Extended Data Fig. 7
Extended Data Fig. 7. Validation of spot annotation and module presence using PDX samples.
a. UMAP of single-cell RNA-Seq data for sample 1, colored by the number of UMIs corresponding to human (left) or mouse (right) genes. b. Heatmap of module presence in malignant cells of sample 1 (see Extended Data Fig. 4a–c and Methods) c-d. Spatial transcriptomic spots colored by the number of UMIs corresponding to human (left) or mouse (right) genes for sample 1 (c) and sample 2 (d). Scale bar represents 1mm. e-f. Spatial transcriptomic spots colored by annotation as ‘Malignant’, ‘Both’ or ‘Normal’ using the NNLS method on the full transcriptome (left) or on human orthologs (right) in sample 1 (e) and sample 2 (f). To test the accuracy of the NNLS method to annotate spots, we performed paired scRNA-Seq and ST on two patient-derived melanoma xenografts (PDX). In this setting, only malignant cells are of human origin and therefore express human genes, enabling us to reliably identify malignant cells or spots. Using the NNLS method on the full mouse and human transcriptomes, we first established a ‘ground truth’ for spot identities. We then simulated the patient samples by converting mouse genes to their human orthologs, thereby removing the species information. This resulted in specificity of 99% (sample 1) and 89% (sample 2) specificity. g-h. ‘Malignant’ spatial transcriptomic spots colored by expression score for the cycle, stress, hypoxia and pEMT modules for sample 1 (g) and sample 2 (h). To establish the validity of scoring ‘Malignant’ spots for gene modules, we scored the ‘Malignant’ spots for the expression of modules. Since human malignant cells can unambiguously be distinguished from mouse TME cells in this system, we first used the single cell data to confirm that the modules are differentially expressed by malignant cells themselves and rule out the possibility of an artifact stemming from TME contamination. For example, the pEMT module includes genes normally expressed by fibroblasts, but we detected its presence in the malignant cells.
Extended Data Fig. 8
Extended Data Fig. 8. Relationship between pEMT and cancer spot depth.

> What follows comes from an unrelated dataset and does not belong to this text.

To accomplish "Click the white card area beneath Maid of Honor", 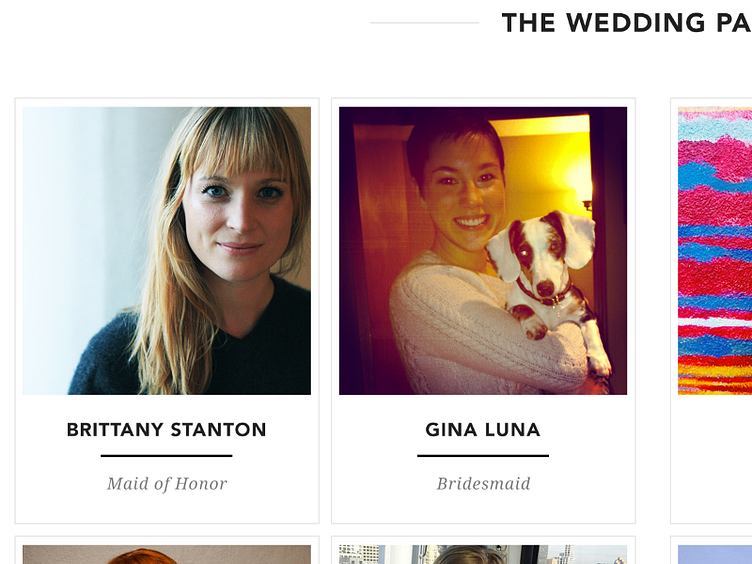I will pyautogui.click(x=167, y=508).
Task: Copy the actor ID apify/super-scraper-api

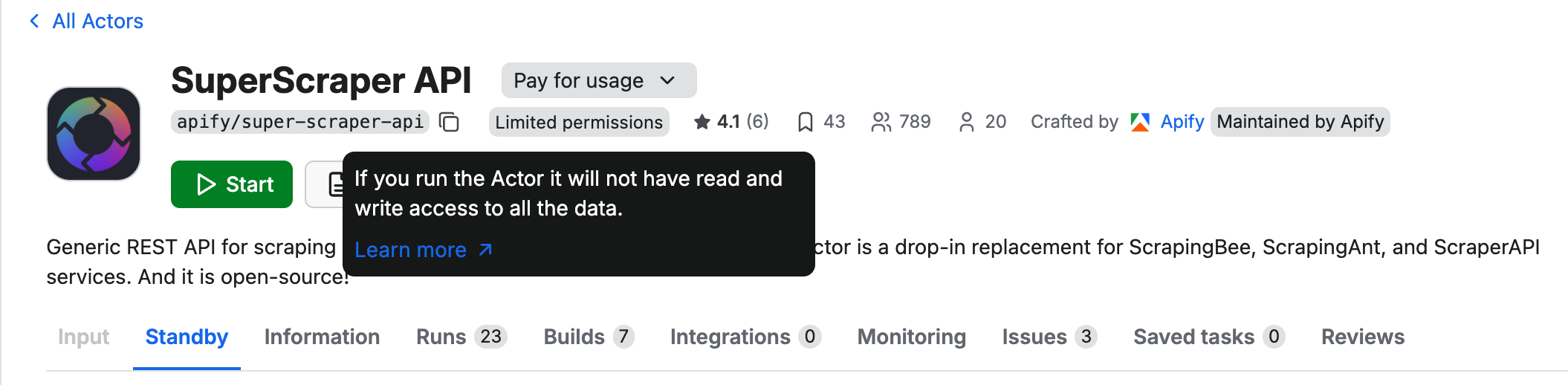Action: click(x=449, y=122)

a. Sample UCEC NYU3, ‘Malignant’ only spots colored by their depth: the distance to the nearest spot containing non-malignant cells. b. Sample UCEC NYU3, ‘Malignant’ only spots colored by pEMT module score. c. Boxplots of correlation scores (±log10(p-value)) between module scores and depth of malignant spots across 10 samples, colored as in Figure 1a. For each boxplot, the line indicates the median, the box indicates the 1st and 3rd quartile, the whiskers indicate the minimum and maximum values. Positive scores correspond to positive correlations. Dashed lines indicate pvalue=0.05. Plots of the relationship between the pEMT module score and depth in the 10 ST samples, colored as in Figure 1a. Lines are drawn for correlations with p-value<0.05.
Extended Data Fig. 9
Extended Data Fig. 9. CODEX analysis of samples from four cancer types supporting a proximity of interferon responseexpressing malignant cells to macrophages and T cells.

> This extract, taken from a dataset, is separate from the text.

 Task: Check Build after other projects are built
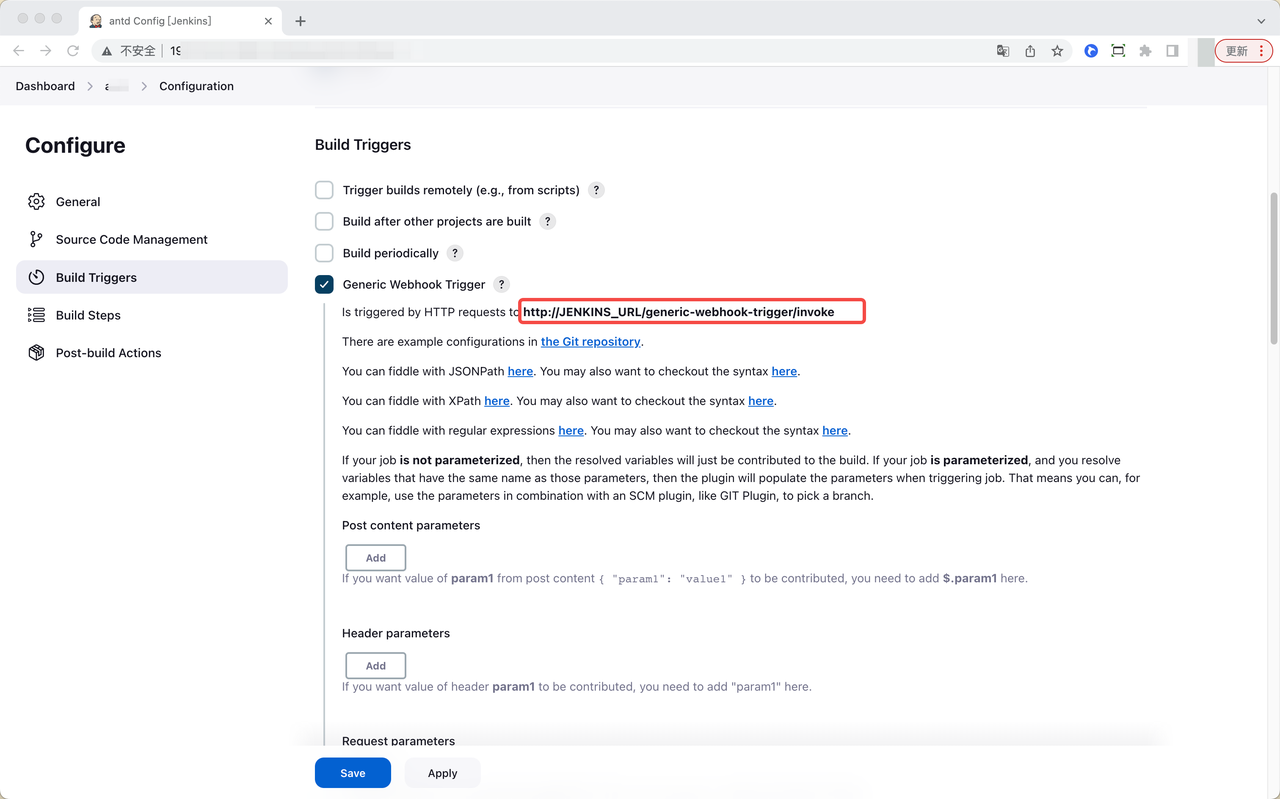point(324,221)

a. Cell populations and marker expression in a region of OVCA NYU1. Top row displays an entire tile, bottom row displays an enlargement. Top and bottom left: Colored by populations as defined in Extended Data Fig. 15. Top right and bottom center: Colored by expression of markers used to define cell types, as indicated. Bottom right: Colored by expression of PanCK and of HLA-DRA, used to define interferon response positive and negative malignant cells. Scale bar represents 50μm. b. For the tile shown in a., histogram showing the distance between malignant cells and the nearest macrophage, for interferon-response positive (light green) and negative (dark green) malignant cells. Lines indicate the mean distance for each population, used to calculate the log2(proximity ratio). c-d. Boxplots of the distribution of log2(proximity ratio) (c) and log2(neighborhood ratio) (d) of macrophages, T cells and malignant cells across tiles of each sample (*, p-value<0.05; ***, p-value<0.001; two-sided t-test). For each boxplot, the line indicates the median, the box indicates the 1st and 3rd quartile, the whiskers indicate the minimum and maximum values.
Extended Data Fig. 10
Extended Data Fig. 10. Additional experiments
a. UMAP embedding of cells from 16 orthotopic pancreatic tumors across relating to the orthotopic and heterotopic mouse experiments. the 3 experiments, colored by annotation as malignant or non-malignant cells. b. Same as a, colored by sample. c. Violin plots of module expression scores in individual tumors across the 3 experiments. Barplots of the average expression of the interferon response module genes in cancer cells in the WT and Rag1−/− tumors according to their interferon response expression.
Figure 1:
Figure 1:. A catalog of recurrent cancer gene modules.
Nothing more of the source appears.